In un interessante esercizio di autocritica, il New York Times ha ripubblicato una selezione delle stroncature dei libri che oggi vengono considerati grandi classici della letteratura. L’aneddoto con cui si apre l’elenco è utile per capire quanto il giudizio del Times potesse influenzare la vendita di un libro. Nel 1901, Gustavus Hindman Miller, che iniziava la sua carriera di autore, intuita la potenza di una recensione stampata sul giornale, cercò di accertarsi che il giudizio sarebbe stato “amichevole” con una lettera all’editore, ancora prima di spedire una copia del suo What’s in a Dream? Miller aveva salde motivazioni che giustificavano la cautela, infatti fino al 1924 le recensioni apparse sulle pagine del Times erano anonime, legittimando critici e giornalisti ad essere particolarmente spietati. Si è dovuto aspettare che le firme apparissero in calce ai pezzi perché le stroncature fossero meno brutali, ma questo non evitò ai critici di malgiudicare quelli che oggi vengono ritenuti capisaldi della letteratura o classici molto amati. 

Alcuni titoli molto conosciuti ora, quando sono apparsi per la prima volta sulle pagine della Book Review, sono stati liquidati come non originali, deboli o addirittura illeggibili, come nel caso di La nausea, di Sartre: «Se, dal punto di vista della letteratura, valesse la pena tradurre La Nausée è un’altra questione. Appartiene a quel tipo di scrittura dall’aspetto teso ma davvero molto slegato, che è stato reso popolare da molti autori di secondo livello … Da qualche parte dietro Dostoevskij, al suo peggio», scriveva Vladimir Nabokov nel ’49. Altri autori, che avrebbero ricevuto elogi e recensioni entusiaste nel tempo, sono stati accolti con disprezzo, come nel caso di Virginia Woolf. Giudicando La crociera, un critico anonimo, il 13 giugno 1920, scriveva: «A parte una certa intelligenza – che si esaurisce dopo aver sfogliato cento pagine – c’è poco in questo libro per distinguerlo dalla massa di romanzi mediocri che hanno molte meno pretese letterarie».

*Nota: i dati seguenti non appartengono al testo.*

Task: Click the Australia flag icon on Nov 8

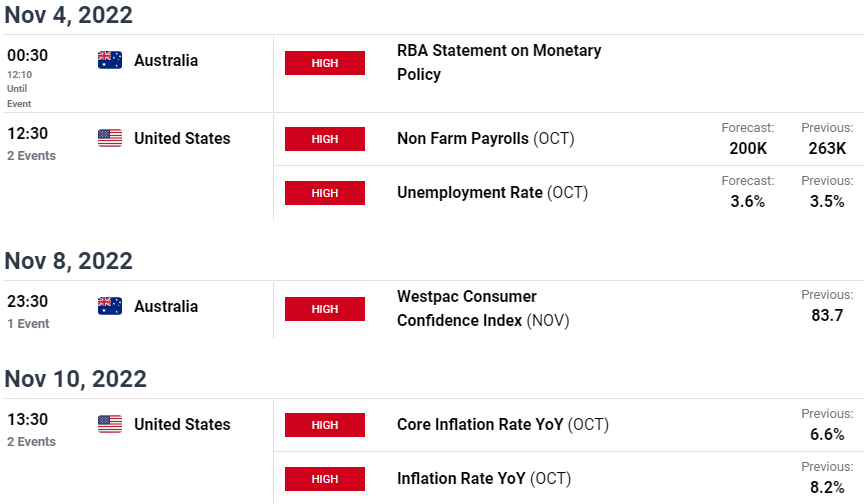Action: [x=110, y=306]
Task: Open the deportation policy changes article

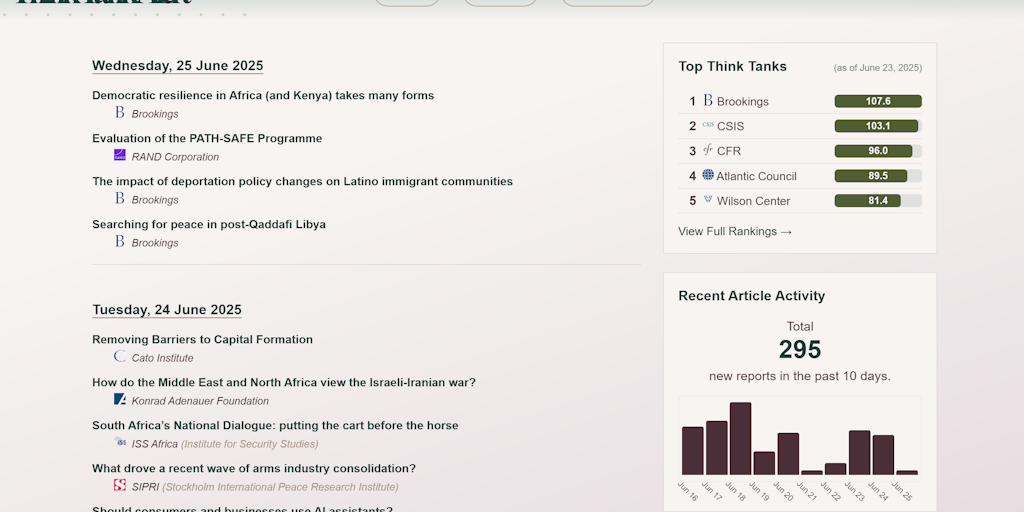Action: coord(302,182)
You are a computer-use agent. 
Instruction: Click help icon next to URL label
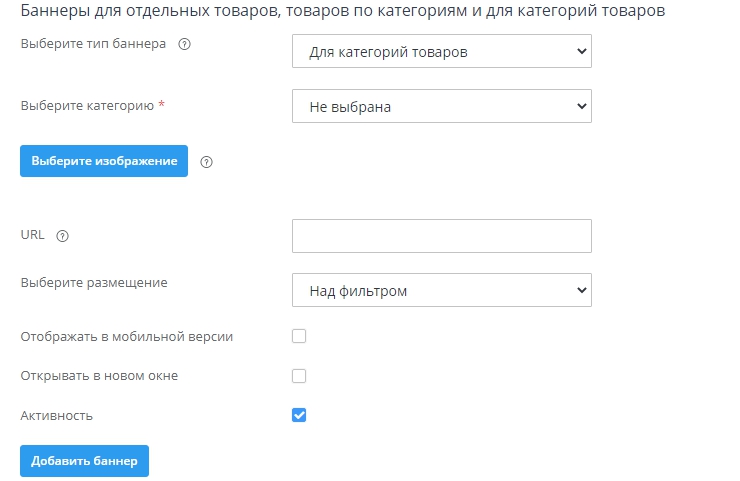pos(62,236)
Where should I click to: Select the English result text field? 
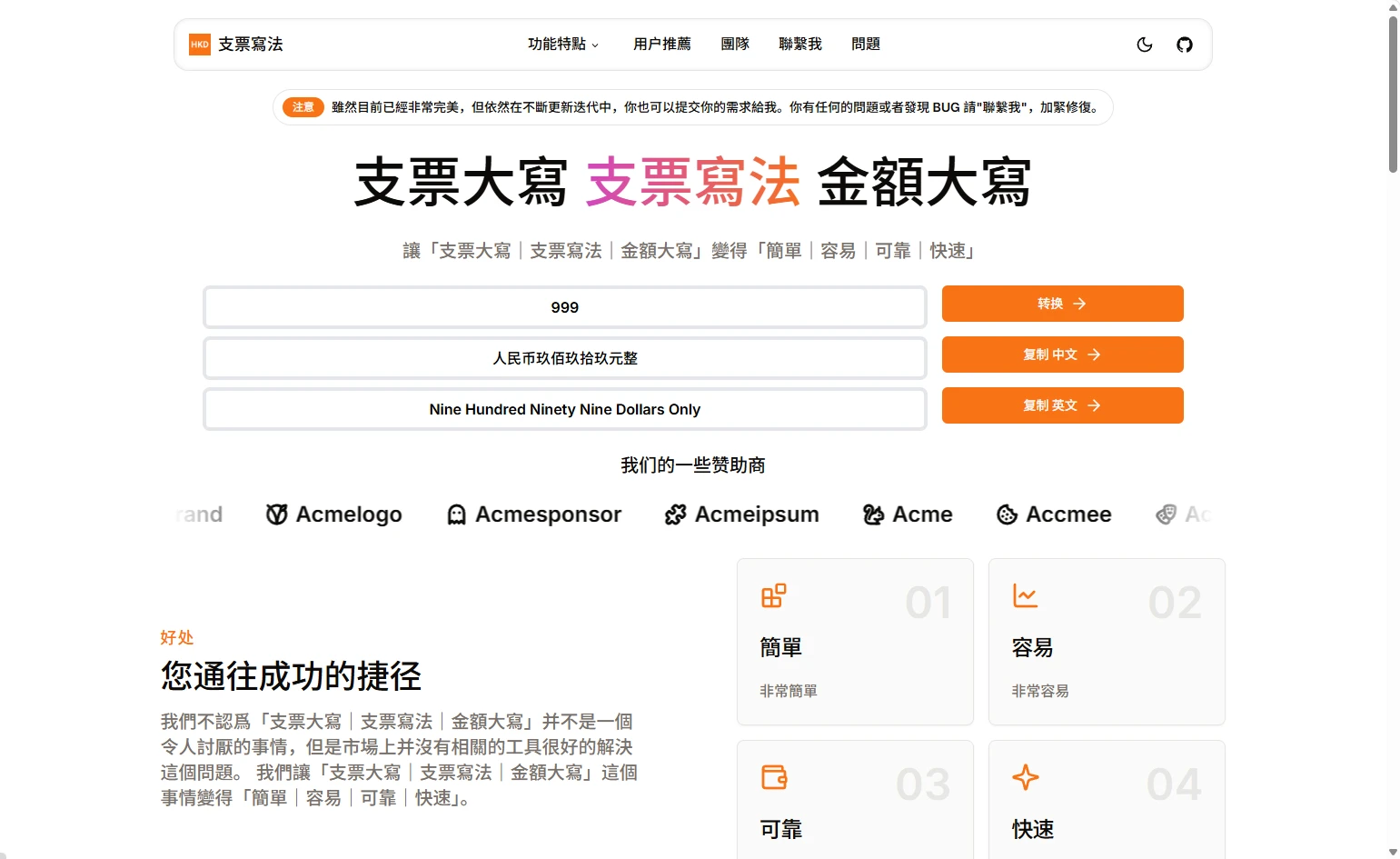click(x=564, y=409)
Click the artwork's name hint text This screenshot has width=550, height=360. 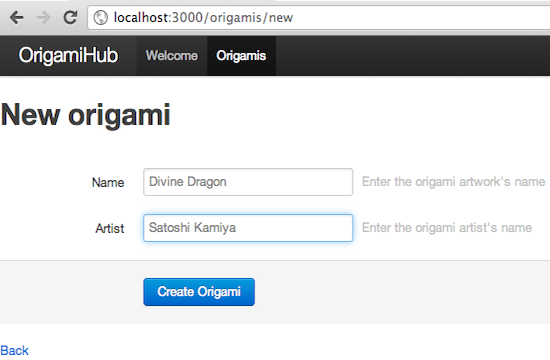(x=454, y=182)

Se Altre voci, altre stanze, il romanzo di debutto di Truman Capote, venne liquidato così da Carlos Baker: «La storia di Joel Knox non aveva bisogno di essere raccontata», una grande dose di autori vennero messi al patibolo perché, secondo i critici, le nuove produzioni letterarie non reggevano il confronto con le opere precedenti. J. Donald Adams, nel 1934: «È meglio che le cattive notizie vengano dette subito: Tenera è la notte è una delusione. Sebbene mostri le qualità più coinvolgenti di Mr. Fitzgerald, fa apparire le sue debolezze inestirpabili […] Il suo nuovo libro è intelligente e brillante, ma non è il lavoro di un romanziere saggio e maturo». In alcuni casi sembra che la sezione di critica letteraria del New York Times ce l’avesse con alcuni scrittori, come nel caso Henry James, martoriato nei primi anni del secolo scorso: «Il signor James si rifiuta ancora, a dire il vero, di scrivere in lingua inglese […]. Non ha fatto nulla per liberarsi dall’orribile fascino di certe paroline che hanno fissato la sua immaginazione con un occhio di pesce e si insinuano in innumerevoli frasi dove non andrebbero messe».